Start of Block
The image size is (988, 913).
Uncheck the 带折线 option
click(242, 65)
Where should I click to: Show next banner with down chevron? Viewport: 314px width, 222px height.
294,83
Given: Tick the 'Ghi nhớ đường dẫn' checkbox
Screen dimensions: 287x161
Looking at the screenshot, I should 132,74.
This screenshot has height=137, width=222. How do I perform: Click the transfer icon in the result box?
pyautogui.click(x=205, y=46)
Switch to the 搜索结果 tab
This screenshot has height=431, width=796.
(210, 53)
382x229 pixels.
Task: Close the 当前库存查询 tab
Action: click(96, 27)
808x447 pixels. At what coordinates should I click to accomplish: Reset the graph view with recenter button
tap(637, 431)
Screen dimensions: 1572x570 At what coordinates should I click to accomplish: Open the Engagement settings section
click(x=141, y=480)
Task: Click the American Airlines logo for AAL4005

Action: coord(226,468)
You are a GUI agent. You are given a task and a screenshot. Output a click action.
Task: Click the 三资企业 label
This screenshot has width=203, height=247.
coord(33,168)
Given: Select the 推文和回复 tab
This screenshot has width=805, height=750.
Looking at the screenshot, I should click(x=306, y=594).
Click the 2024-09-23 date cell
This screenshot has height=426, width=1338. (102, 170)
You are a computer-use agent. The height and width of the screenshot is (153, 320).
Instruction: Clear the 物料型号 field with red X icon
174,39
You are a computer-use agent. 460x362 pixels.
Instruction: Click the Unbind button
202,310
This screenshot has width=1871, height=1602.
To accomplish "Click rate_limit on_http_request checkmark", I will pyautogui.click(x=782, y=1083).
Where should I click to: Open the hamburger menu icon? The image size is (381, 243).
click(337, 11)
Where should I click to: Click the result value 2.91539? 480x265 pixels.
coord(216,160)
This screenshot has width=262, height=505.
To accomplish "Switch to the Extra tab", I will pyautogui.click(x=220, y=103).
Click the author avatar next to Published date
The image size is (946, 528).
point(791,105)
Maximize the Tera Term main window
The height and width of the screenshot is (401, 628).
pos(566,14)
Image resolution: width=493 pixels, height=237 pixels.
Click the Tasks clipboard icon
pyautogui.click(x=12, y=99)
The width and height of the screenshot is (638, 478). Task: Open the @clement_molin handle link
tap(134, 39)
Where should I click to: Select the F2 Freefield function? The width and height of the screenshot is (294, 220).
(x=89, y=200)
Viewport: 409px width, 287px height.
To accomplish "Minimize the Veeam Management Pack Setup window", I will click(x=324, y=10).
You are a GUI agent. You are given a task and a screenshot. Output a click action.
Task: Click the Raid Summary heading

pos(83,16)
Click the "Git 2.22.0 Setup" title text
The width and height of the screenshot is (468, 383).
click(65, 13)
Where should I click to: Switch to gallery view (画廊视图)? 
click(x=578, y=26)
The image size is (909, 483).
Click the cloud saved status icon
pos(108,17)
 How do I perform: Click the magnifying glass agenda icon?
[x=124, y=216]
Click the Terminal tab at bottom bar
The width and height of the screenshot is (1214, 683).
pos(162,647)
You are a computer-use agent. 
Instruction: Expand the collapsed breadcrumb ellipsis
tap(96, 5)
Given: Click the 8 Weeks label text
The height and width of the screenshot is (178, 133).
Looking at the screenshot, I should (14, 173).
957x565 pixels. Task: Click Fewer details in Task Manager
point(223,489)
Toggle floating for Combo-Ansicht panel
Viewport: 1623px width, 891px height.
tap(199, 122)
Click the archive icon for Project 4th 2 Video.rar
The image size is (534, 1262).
End of Block
Task item |
Start at the line containing "The image size is (909, 483)." and copy each line through the last one in the records, exactly and with nothing added.

Solution |
The image size is (909, 483).
Click the cloud saved status icon
pos(108,17)
 How do I perform: Click the magnifying glass agenda icon?
[x=124, y=216]
Click the Terminal tab at bottom bar
The width and height of the screenshot is (1214, 683).
pos(162,647)
You are a computer-use agent. 
Instruction: Expand the collapsed breadcrumb ellipsis
tap(96, 5)
Given: Click the 8 Weeks label text
The height and width of the screenshot is (178, 133).
Looking at the screenshot, I should (14, 173).
957x565 pixels. Task: Click Fewer details in Task Manager
point(223,489)
Toggle floating for Combo-Ansicht panel
Viewport: 1623px width, 891px height.
tap(199, 122)
Click the archive icon for Project 4th 2 Video.rar
The image size is (534, 1262).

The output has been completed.